By providing a means by which someone else confirms that the checklist is completed, it ensures that someone doesn’t pay lip service to the checks. (Whilst it can’t reduce this possibility to zero, it seriously reduced the opportunity).
This is the same process used in multi-crew flight deck operations where one pilot reads the checklist out loud and the other actions it, confirming that the action has been completed when they have done so. This process is known as “challenge and response”.
Notwithstanding the above, care must be taken to ensure that there are not checklists for checklists, or that checklists are appropriate for their intended use. A single checklist cannot cover equipment preparation, pre-dive equipment/configuration checks, in-water emergencies, or post-dive dismantling of equipment and therefore there is considerable skill required to target checklists and their application.
Many diver training organisations provide verbal checklists in their training manuals and try to instill the habits and cultures to use them effectively and regularly. Examples include BWRAF (BCD, Weights, Regulators, Air and Final Check), GUE EDGE (Goal, Unified team, Equipment, Environment, Decompression, Gases and Exposure) and BAR (Buoyancy, Air and Releases).
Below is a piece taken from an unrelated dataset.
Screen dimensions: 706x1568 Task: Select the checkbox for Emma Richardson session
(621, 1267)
The idea being that these are ‘last ditch’ checks completed just before the diver gets in the water and provide some assurance that their equipment is ready for use and will provide them with a working gas supply and adequate buoyancy.
However, there is significant evidence that these checks are not completed regularly or effectively. The non-completion of checks happens at all levels of diving, from beginners in blue water holiday environments to technical OC and CCR divers with multiple stages.
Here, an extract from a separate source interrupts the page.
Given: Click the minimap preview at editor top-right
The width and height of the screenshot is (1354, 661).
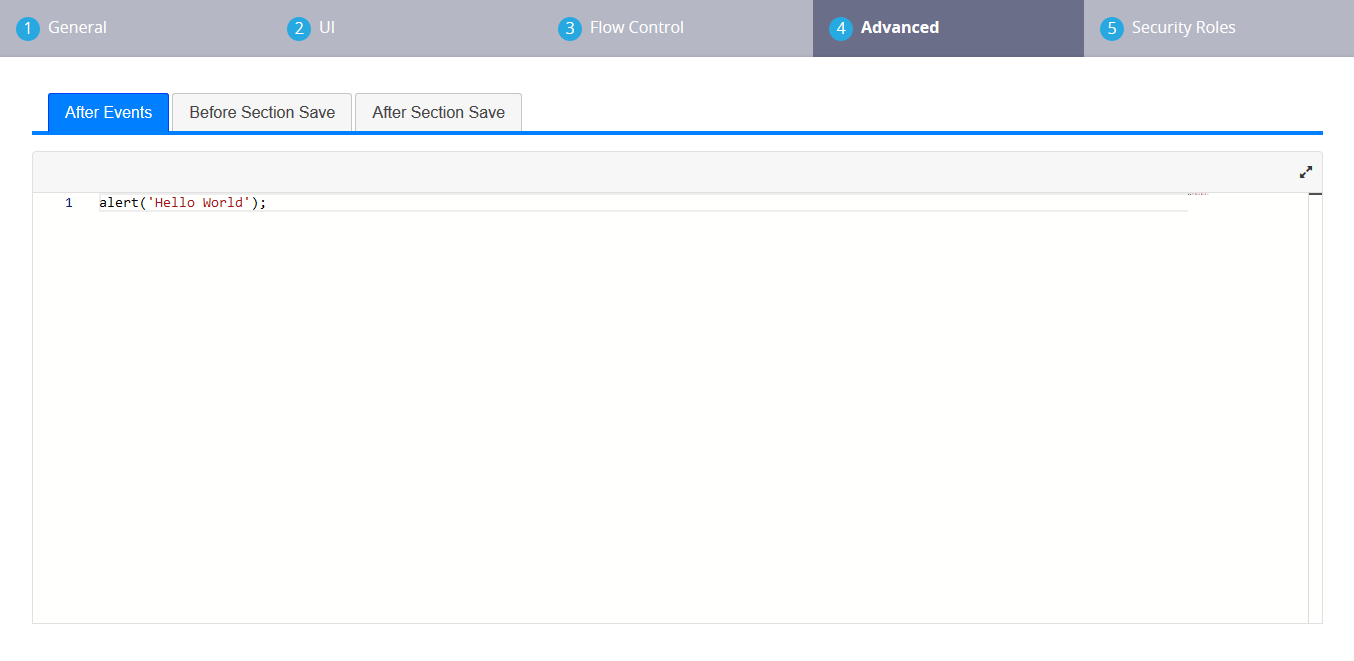Looking at the screenshot, I should click(x=1197, y=194).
The reason why they are not completed varies from relaxed or complacent attitudes to checks, being rushed, ‘rent a buddy’ and not being sure what they are expecting, not wanting to question another diver and so on. This situation is made worse when divemasters or instructors do not undertake buddy checks either and therefore set a bad example for their charges to follow: “my instructor isn’t doing a buddy check, why should I?”
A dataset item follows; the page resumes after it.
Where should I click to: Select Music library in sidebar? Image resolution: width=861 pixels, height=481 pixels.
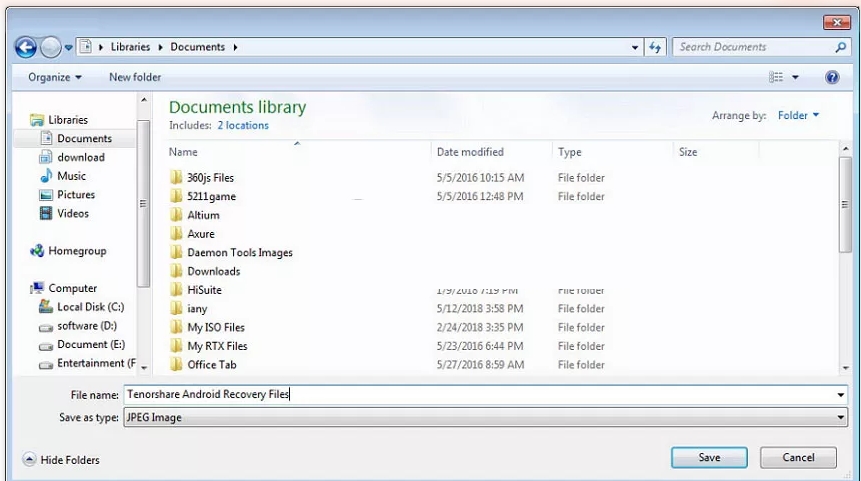click(x=71, y=176)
Following RF3.0 a number of agencies provided CCR checklists for use on their courses, some of which were small enough to be clipped onto the unit at all time, whereas others were the size of a training slate.
Evidence of effectiveness of checklists in diving
A recent study by DAN in the summer of 2013 appears to have shown the benefit of completing checklists by conducting a trial where the group was split into a control group who could choose to complete formal checklists before they started their dive, and the subject group who were given a checklist to use just before they entered the water. The checklist group had fewer reported incidents than the control group and a number of issues were detected which would have otherwise been missed had the checklist not been followed.
A full analysis is expected to be published shortly in the scientific literature. Now this is only one study and only involved one environment so there are likely to be some biases involved, but it certainly showed the merit of using checklists.